Rolling back the Renaissance
by Tom Sullivan
"Gullibility is the new civic duty," Charlie Pierce wrote in describing the Carly Fiorina SuperPAC, Carly For America. The Federal Election Commission rule against coordination between SuperPACs and campaigns they support is one "everybody knows but to which very few people pay attention." It may look like a campaign, act like a campaign, and raise money like a campaign, but it's not:
At a typical Fiorina campaign stop, a CARLY For America staffer was stationed at a table outside of the event space to sign up attendees for the super PAC’s email list. Another staffer handed out CARLY For America stickers to attendees as they arrived. When Fiorina and her staff entered the event, they were usually met by a room covered in red “CARLY” signs and tables covered in pro-Fiorina literature, all produced by CARLY For America.

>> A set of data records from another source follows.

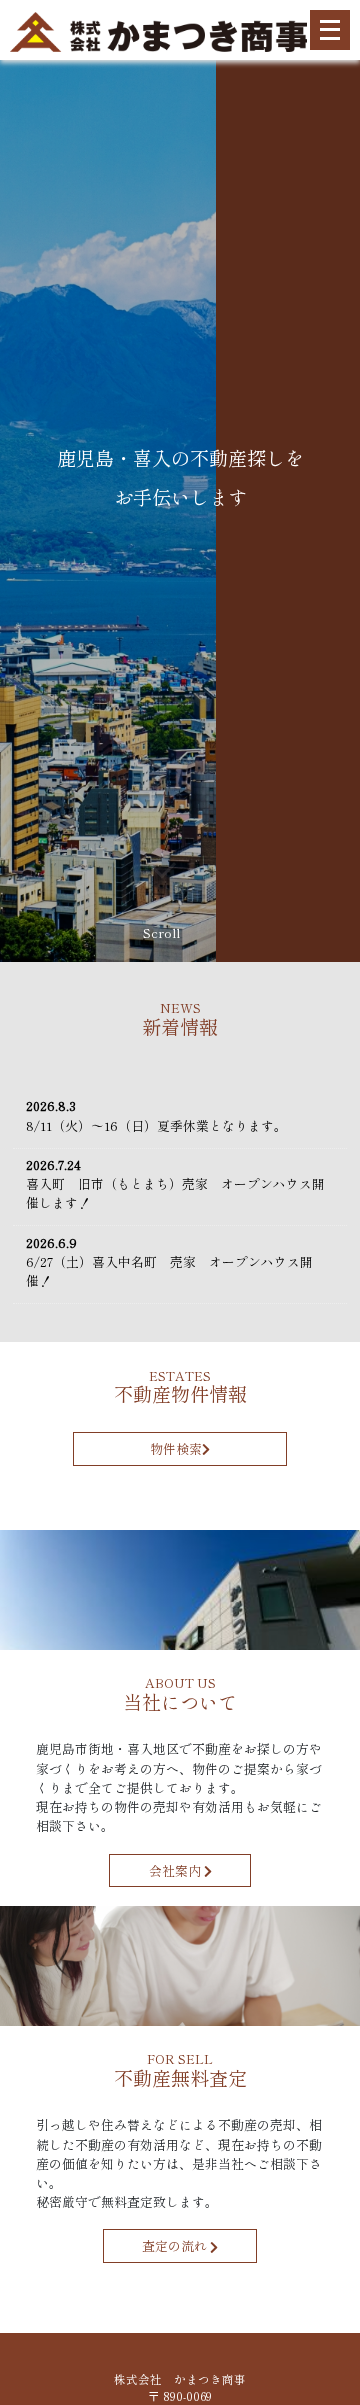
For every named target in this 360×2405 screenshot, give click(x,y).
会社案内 (176, 1870)
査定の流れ (176, 2246)
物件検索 (176, 1448)
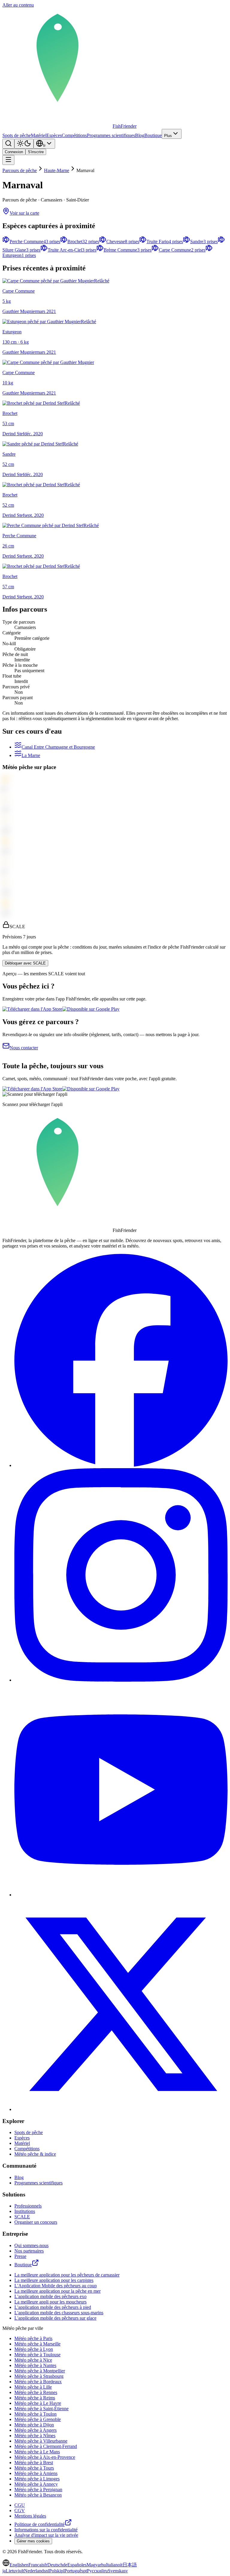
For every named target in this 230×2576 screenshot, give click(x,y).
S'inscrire (36, 152)
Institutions (24, 2211)
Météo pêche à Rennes (35, 2392)
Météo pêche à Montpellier (39, 2370)
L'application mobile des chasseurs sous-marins (58, 2312)
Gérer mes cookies (33, 2541)
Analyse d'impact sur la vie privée (46, 2535)
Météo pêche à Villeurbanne (40, 2440)
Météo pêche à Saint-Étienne (41, 2408)
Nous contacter (24, 1047)
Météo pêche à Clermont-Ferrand (45, 2446)
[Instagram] (121, 1680)
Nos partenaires (29, 2250)
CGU (19, 2505)
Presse (20, 2256)
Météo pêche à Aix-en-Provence (44, 2457)
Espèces (54, 135)
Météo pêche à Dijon (34, 2424)
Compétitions (74, 135)
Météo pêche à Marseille (37, 2343)
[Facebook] (121, 1465)
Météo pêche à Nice (33, 2360)
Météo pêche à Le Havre (37, 2403)
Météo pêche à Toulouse (37, 2354)
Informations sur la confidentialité (46, 2529)
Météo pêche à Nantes (35, 2365)
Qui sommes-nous (31, 2245)
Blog (139, 135)
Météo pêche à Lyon (33, 2349)
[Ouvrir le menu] (8, 160)
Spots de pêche (16, 135)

If a regular voter attended every campaign stop and handed out flyers telling someone to vote for that candidate, the cost of printing would count as an in-kind expenditure. Both Fiorina’s campaign and CARLY For America maintain that the work being done by the super PAC does not constitute an in-kind contribution to the campaign, but an independent expenditure. But election-law experts say that, in effect, the super PAC is providing a service by staffing the events.
But evidence is so Enlightenment, you know? It is the enemy of gullibility. Faith, ideology? Those are now the coin of the realm. Mike Huckabee can claim that "the Dred Scott decision of 1857 still remains to this day the law of the land, which says that black people aren’t fully human,” in defending Kim Davis' claims of religious persecution. He can ignore the 14th Amendment. It just muddies the ideological waters. Evidence is inconvenient like that. If might makes right, so does faith ... in whatever.

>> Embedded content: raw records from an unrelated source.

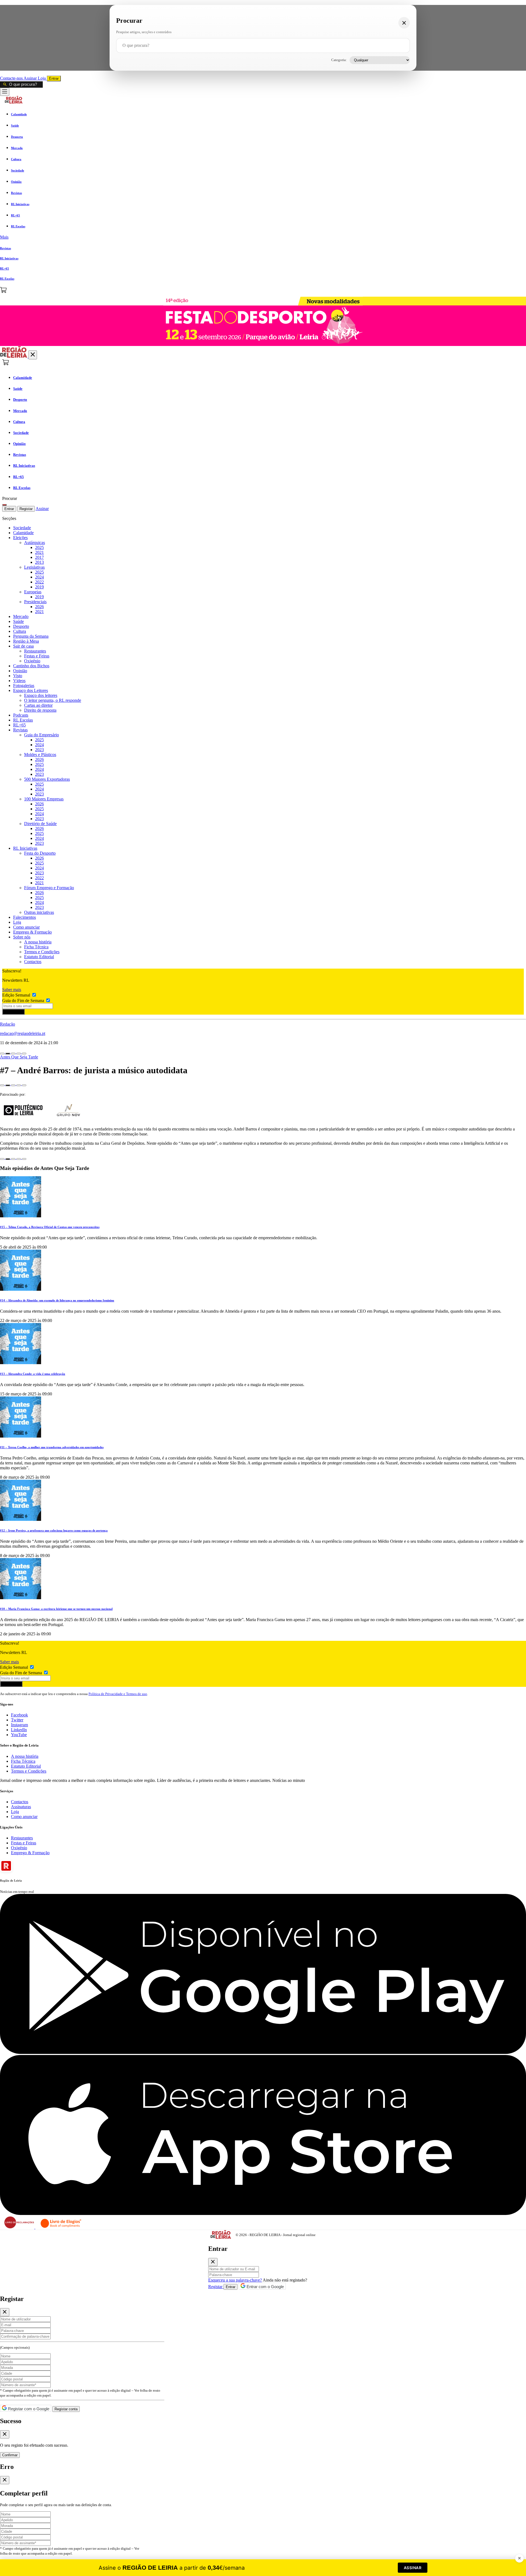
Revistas (20, 730)
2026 (39, 606)
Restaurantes (35, 651)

In spite of “evidence-based policymaking” finding at least rhetorical bipartisan support in Washington, Politico reports there is "a quiet war on the idea" in Washington. In climate science, gun violence, violent crime, health care, and education research, Congress is either blocking funding or cutting it. Even the American Enterprise Institute is alarmed by proposed cuts to the Bureau of Labor Statistics (BLS), writes Harry Stein:
The decision by Congress to weaken its own ability to gather and process evidence might be the most troubling example of how Congress has lost interest in applying evidence to inform public policy. These budget cuts undermine vital nonpartisan institutions within the legislative branch, including the policy experts at the Congressional Research Service and the investigators at the Government Accountability Office. These institutions are critical sources for Congress to get credible research and evaluation of public policy from experts who are independent from the executive branch. Budget cuts also make it harder for members and committees of Congress to hire and retain their own top-notch policy staff to understand complex issues, which makes legislators more dependent on expertise from lobbyists and interest groups.
There you are. Because dependency on the government is bad for you. Government dependency on lobbyists is good for America. They prefer it that way.

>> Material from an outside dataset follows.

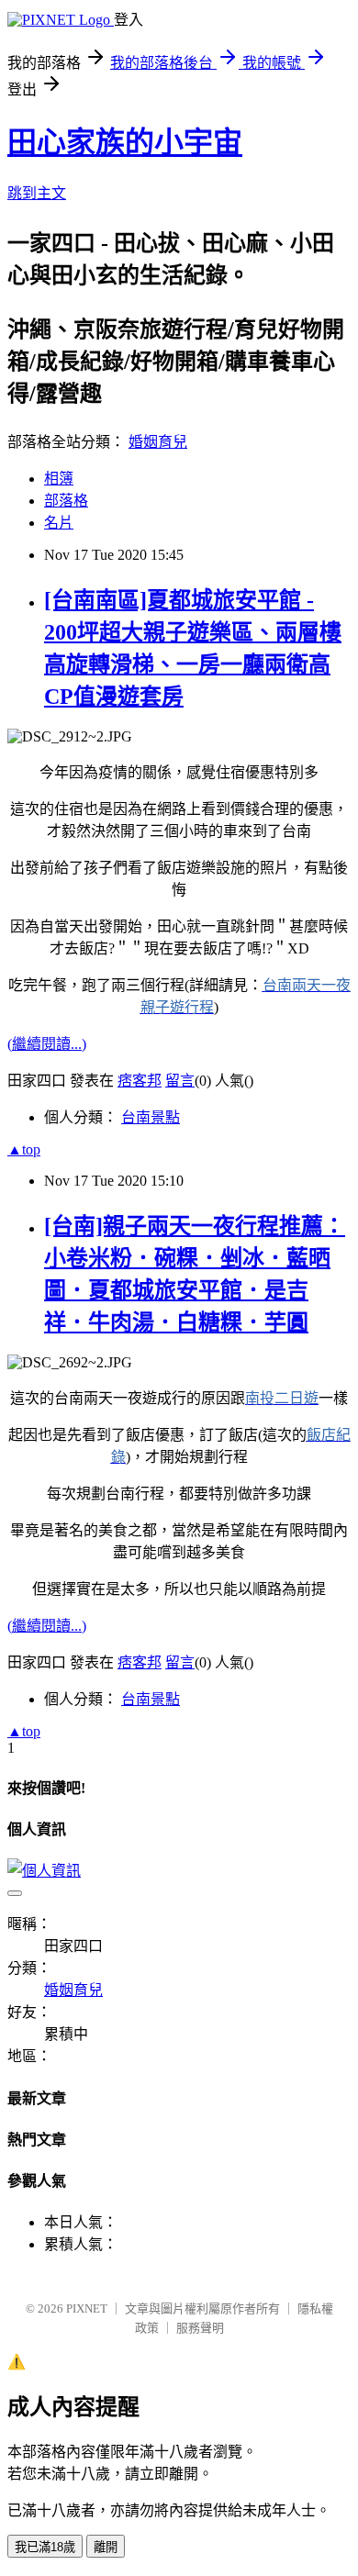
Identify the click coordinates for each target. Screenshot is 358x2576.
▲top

The irony about evidence falling on hard times is that when I arrived here in the 1990s, the New Age was in full flower-power. As Larry Massett observed in “A Night on Mt. Shasta” (recorded during the Harmonic Convergence), "I met a lot of people I liked and almost no one I believed." People following their spiritual journeys seemed alienated by modernity, and suckers for whatever snake oil came peddled by people who seemed genuine enough.
Twenty years later, it is time again. Donald Trump, a cross between P.T. Barnum and Minnesota Fats, is leading the Republican field for president because he seems genuine. Among Democrats, Joe Biden is the genuine non-candidate:
To be genuine would be a great strength at a time when Hillary Clinton seems all the more contrived for trying to be spontaneous and people are responding to Donald Trump no matter what he says simply because he seems to be saying what he really thinks at that moment.
In the past, the knock on Biden has been that he utters whatever pops into his brain. Trump has made this into a big positive and that could make it the same for Biden.
True, but not particularly comforting. A few years ago, I ran a series at Scrutiny Hooligans called Unmaking the American Century. I might have to re-title it. A large swath of America seems eager to roll things back further still. Past the Enlightenment. Past the Renaissance.
Welcome back, Middle Ages. They missed you.